== REQUIRED ACTION ==
Report, in full, each line of the material below in which the string "computer" occurs.

--- START ---

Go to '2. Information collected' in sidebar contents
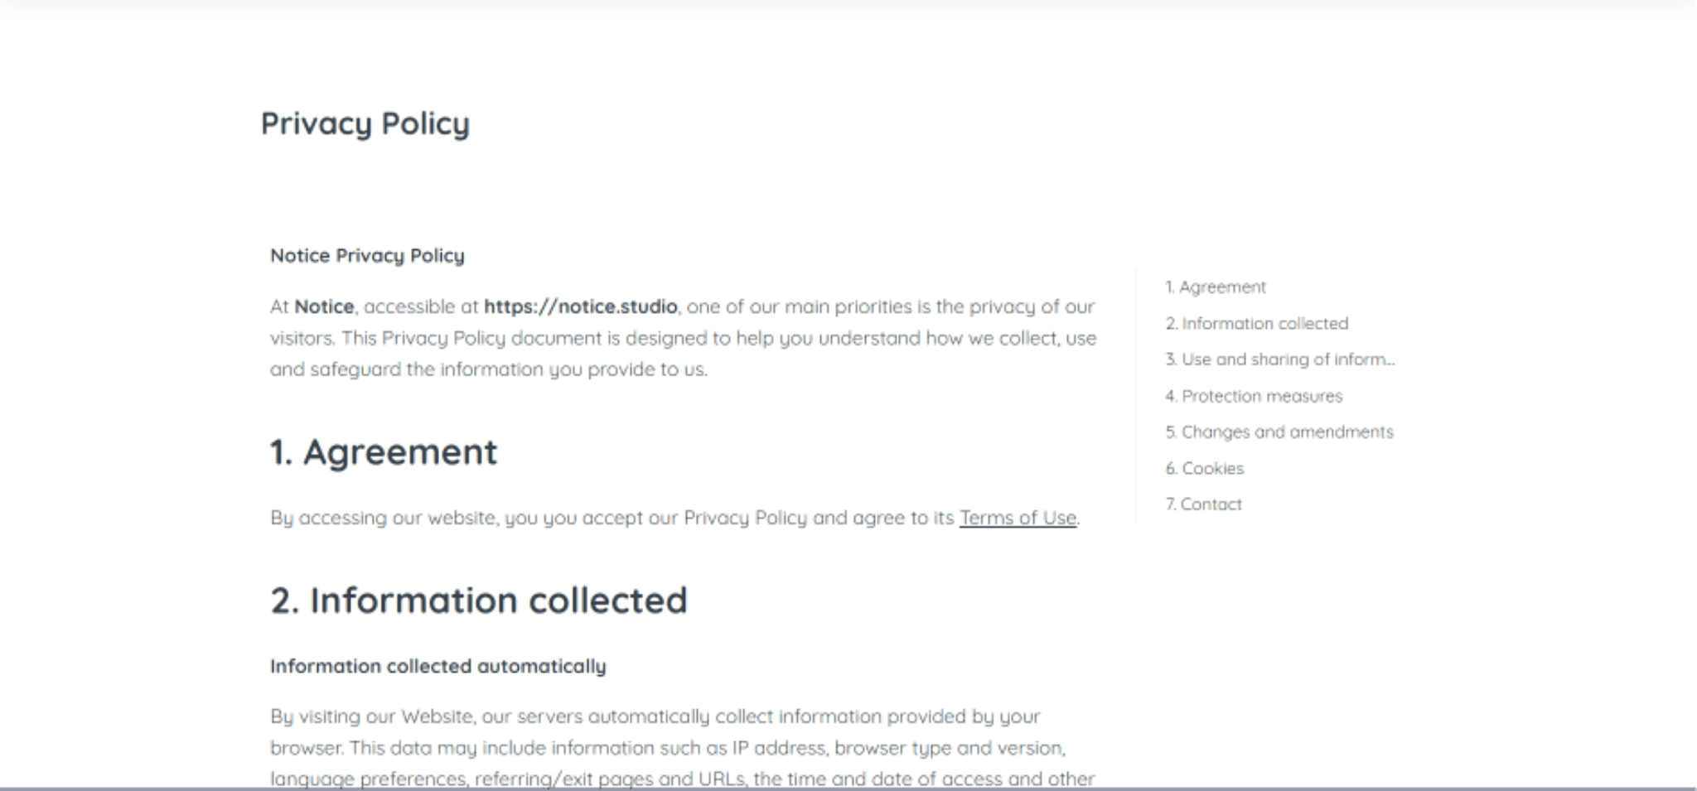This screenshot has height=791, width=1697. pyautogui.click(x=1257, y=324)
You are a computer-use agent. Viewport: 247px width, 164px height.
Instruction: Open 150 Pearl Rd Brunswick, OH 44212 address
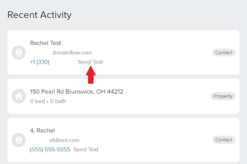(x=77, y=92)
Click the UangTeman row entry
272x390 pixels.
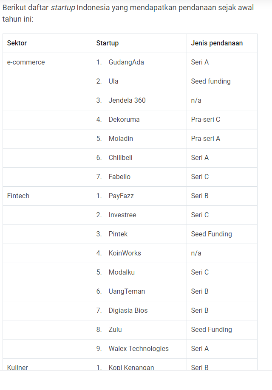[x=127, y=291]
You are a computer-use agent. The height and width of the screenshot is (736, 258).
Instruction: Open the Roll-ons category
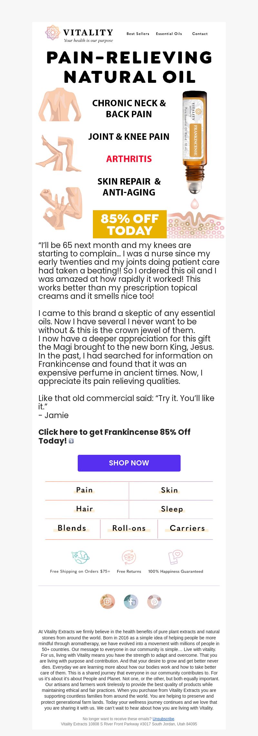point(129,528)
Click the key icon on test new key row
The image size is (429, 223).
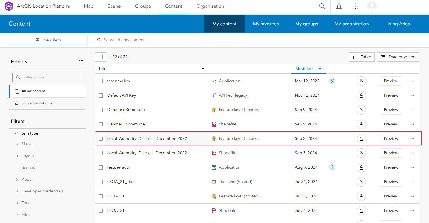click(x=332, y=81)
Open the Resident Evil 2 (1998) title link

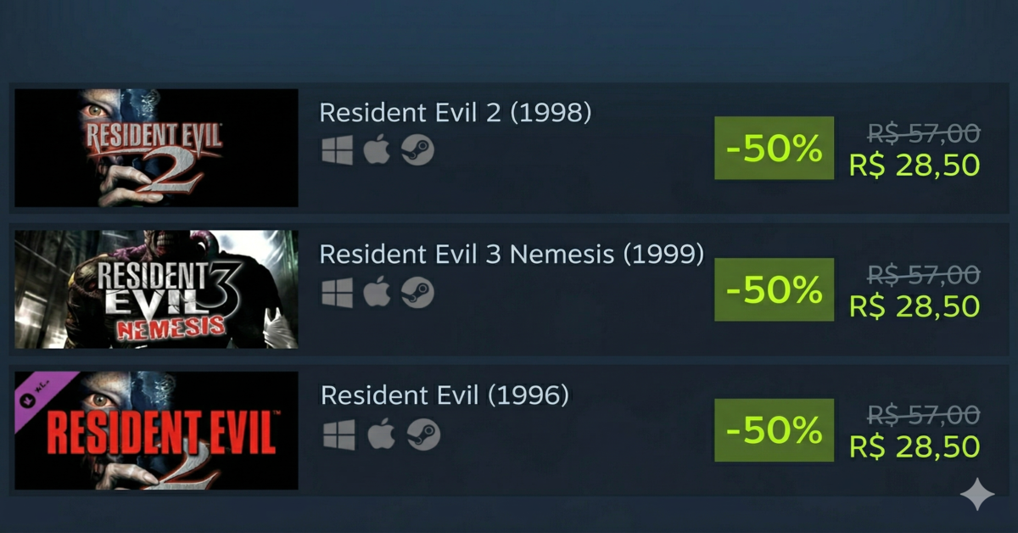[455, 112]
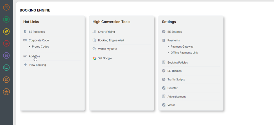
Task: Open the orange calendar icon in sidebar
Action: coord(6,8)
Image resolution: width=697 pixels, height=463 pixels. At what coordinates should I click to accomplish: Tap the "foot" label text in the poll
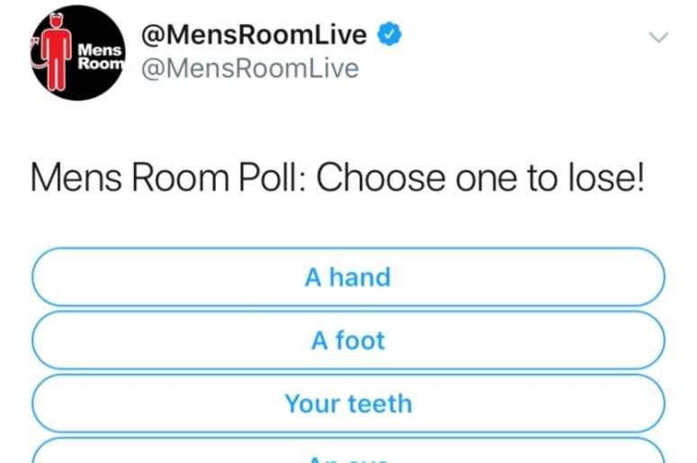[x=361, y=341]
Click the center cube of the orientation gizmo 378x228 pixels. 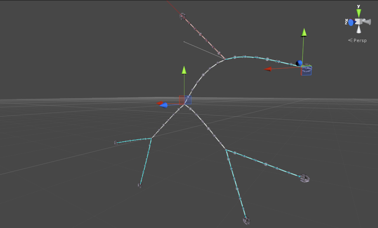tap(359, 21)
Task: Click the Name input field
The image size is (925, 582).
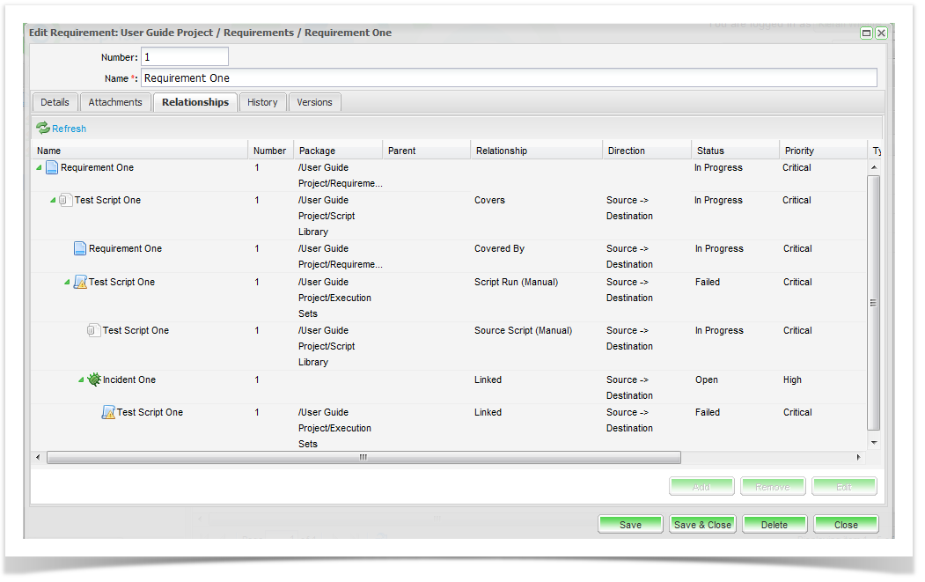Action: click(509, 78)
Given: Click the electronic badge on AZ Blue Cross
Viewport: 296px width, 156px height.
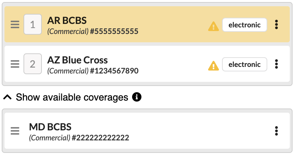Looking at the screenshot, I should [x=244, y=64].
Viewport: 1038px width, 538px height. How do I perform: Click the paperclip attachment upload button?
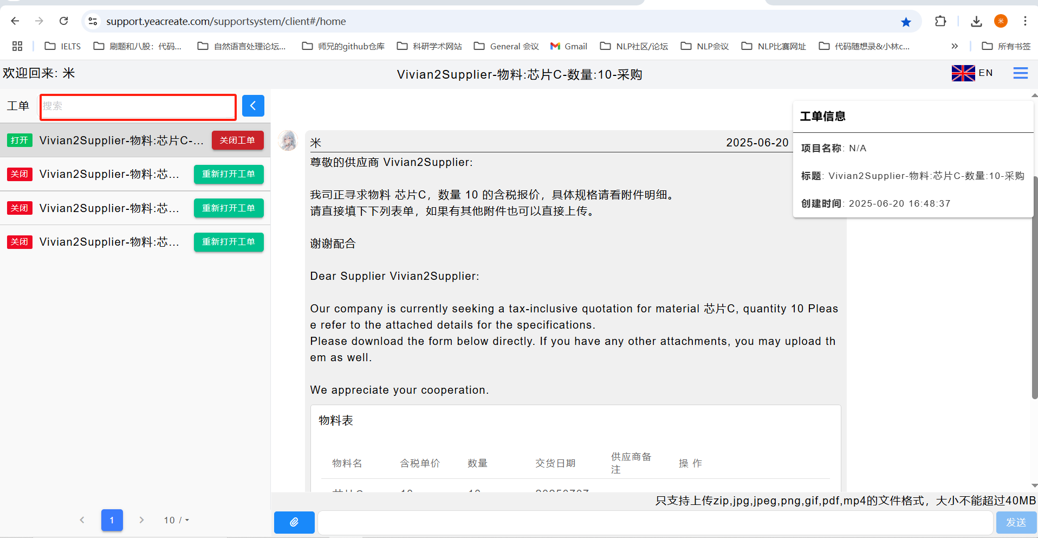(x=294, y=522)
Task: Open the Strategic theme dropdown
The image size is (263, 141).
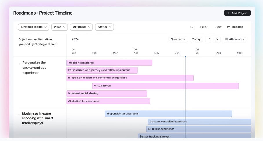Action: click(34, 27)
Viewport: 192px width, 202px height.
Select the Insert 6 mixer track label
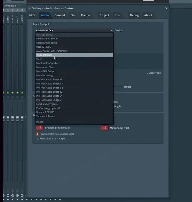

--- END ---

== COMPLETED TASK ==
You are a computer-use agent. Viewport: 247px width, 164px height.
You are a computer-use agent. The height and width of the screenshot is (736, 258).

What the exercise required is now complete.